The question
Ido posed,
A (non) reg-ex question, and particularly the responses from
hv and
tilly where they applied recursive regular expressions to the problem piqued my interest. I decided to have a tinker with the example given in the Camel book, 3rd edition pp. 214 which is used to find balanced bracket pairs in a string. I thought I would try to enhance the regular expression with memory groups to see if I could pull out the brackets. So, you see, the pain I have suffered is self-inflicted:-)

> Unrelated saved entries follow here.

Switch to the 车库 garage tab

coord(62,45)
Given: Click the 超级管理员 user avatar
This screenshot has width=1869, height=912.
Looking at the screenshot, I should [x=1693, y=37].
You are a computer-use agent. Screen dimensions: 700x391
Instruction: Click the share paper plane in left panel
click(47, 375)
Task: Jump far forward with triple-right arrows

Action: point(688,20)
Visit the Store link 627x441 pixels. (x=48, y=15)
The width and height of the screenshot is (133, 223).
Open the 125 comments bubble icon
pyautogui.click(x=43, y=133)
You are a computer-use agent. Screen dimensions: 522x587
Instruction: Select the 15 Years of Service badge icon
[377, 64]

I first created some test data and replicated the example in the book in a simple script to test success of failure of the match. Here is the script
#!/usr/bin/perl
#
use strict;
use warnings;
our @toTest = (
"Cont(ains balanced( nested Br(ack)ets )in t)he text",
"Con(tains i(mbalan(ced Br(ack)ets, )one c)lose missing",
"Contains i(mbalan(ced Br(ack)ets, )one op)en m)missing",
"No brackets in this string",
"Won)ky br(ackets in) this s(tring",
"More wonky br(ackets in) th)is s(tring",
"Just the one( leading bracket",
"And just th)e one trailing bracket",
"So(me m(ultip)le n(est(s in) thi)s o)ne",
"Ther(e is( mo(re) de(e)p )nes(ti(n(g i)n (mul)ti)p(l)es) he)re",
"Some d((oub)le b)rackets",
"ab(())cde",
"ab(c(d)e",
"ab(c)d)e");
our $rxNest;
$rxNest = qr
{(?x)
\(
(?:
(?>[^()]+)
|
(??{$rxNest})
)*
\)
};
testString($_) for @toTest;
sub testString
{
my $string = shift;
print "\n$string\n";
print " Match ", $string =~ /$rxNest/ ?
"succeeded\n" :
"failed\n";
}
and here is the output
Cont(ains balanced( nested Br(ack)ets )in t)he text
Match succeeded
Con(tains i(mbalan(ced Br(ack)ets, )one c)lose missing
Match succeeded
Contains i(mbalan(ced Br(ack)ets, )one op)en m)missing
Match succeeded
No brackets in this string
Match failed
Won)ky br(ackets in) this s(tring
Match succeeded
More wonky br(ackets in) th)is s(tring
Match succeeded
Just the one( leading bracket
Match failed
And just th)e one trailing bracket
Match failed
So(me m(ultip)le n(est(s in) thi)s o)ne
Match succeeded
Ther(e is( mo(re) de(e)p )nes(ti(n(g i)n (mul)ti)p(l)es) he)re
Match succeeded
Some d((oub)le b)rackets
Match succeeded
ab(())cde
Match succeeded
ab(c(d)e
Match succeeded
ab(c)d)e
Match succeeded
I had assumed without really analysing the regular expression that the match would fail if there were non-balanced brackets but that was obviously not the case. So that's another thing to try and add, I thought, match must fail if brackets don't balance.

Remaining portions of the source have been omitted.